EXCERTO DE TEXTO
É por isso que se encontram nas prisões muitos indivíduos que passaram por centros de acolhimento. É o que acontecerá com Daniel, o jovem de 17 anos que, alegadamente, matou, na semana passada, outro de 14 anos em Salvaterra de Magos, no Ribatejo. Detido preventivamente, arrisca uma pena de prisão de 25 anos por homicídio qualificado. Referenciado pela GNR por pequenos furtos e posse de drogas leves, terá um histórico de institucionalizações desde os 12 anos. De acordo com relatos da imprensa, viveu num lar de infância e num centro educativo.
Quem nos guarda dos guardas?
Esta semana, a bárbara agressão do subcomissário Filipe Macedo Silva, comandante da Esquadra de Investigação Criminal de Guimarães, a um adepto do Benfica, fez regressar uma dúvida recorrente - quem nos protege de quem nos protege? "A maior parte das denúncias que nos chega prende-se com abusos de poder e excessos de força policial", denuncia Teresa Pina, diretora executiva da secção portuguesa da Amnistia Internacional.
Penalização é aqui a palavra mais rara. "Não conheço outro caso de prisão efetiva na sequência de violência policial. Só algumas penas suspensas", comenta Carlos Paisana, advogado de um cidadão alemão, espancado numa esquadra de Lisboa por dois polícias, condenados a quatro anos de prisão. "Houve uma denúncia imediata, tanto na imprensa como da própria vítima, e a prova testemunhal foi rápida, apanhando os polícias de surpresa e não lhes dando tempo para arquitetar a sua história", explica o advogado.
Mas nem sempre as consequências são proporcionais às denúncias: "Em 2012, na sequência das cargas policiais contra manifestantes na Assembleia da República, a IGAI identificou inúmeros abusos mas não houve consequências para ninguém", assinala Teresa Pina. "E, muitas vezes, o problema está na conduta dos responsáveis, que deviam ser demitidos", defende Carlos Paisana.

DADOS BRUTOS
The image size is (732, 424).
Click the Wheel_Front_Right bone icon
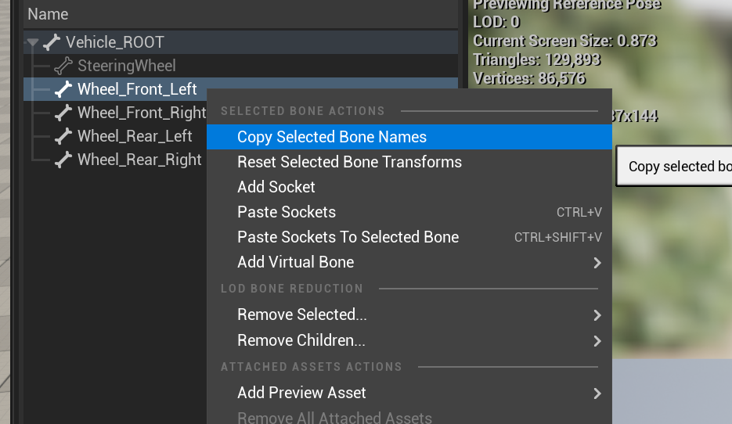click(63, 113)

TAREFAS DO EXERCÍCIO
- 1) Traduza para inglês esta frase do excerto: "Detido preventivamente, arrisca uma pena de prisão de 25 anos por homicídio qualificado."
- 2) Resuma o excerto em duas frases.
- 3) Responda a estas perguntas sobre o excerto:
(a) Que pena de prisão arrisca Daniel, e por que crime?
(b) Que cargo ocupa Teresa Pina?
(c) A quantos anos de prisão foram condenados os dois polícias que espancaram o cidadão alemão?
Os dados não desempenham aqui qualquer papel.

AS SUAS RESPOSTAS
- 1) Held in pretrial detention, he faces a 25-year prison sentence for aggravated homicide.

- 2) O excerto refere o caso de Daniel, um jovem de 17 anos com um histórico de institucionalizações desde os 12 anos, detido preventivamente por, alegadamente, ter matado outro jovem de 14 anos em Salvaterra de Magos. Trata também da violência policial, a propósito da agressão de um subcomissário a um adepto do Benfica, e indica que as penalizações para os polícias são raras e nem sempre proporcionais às denúncias.

- 3)
(a) Arrisca uma pena de 25 anos de prisão por homicídio qualificado.
(b) É diretora executiva da secção portuguesa da Amnistia Internacional.
(c) Foram condenados a quatro anos de prisão.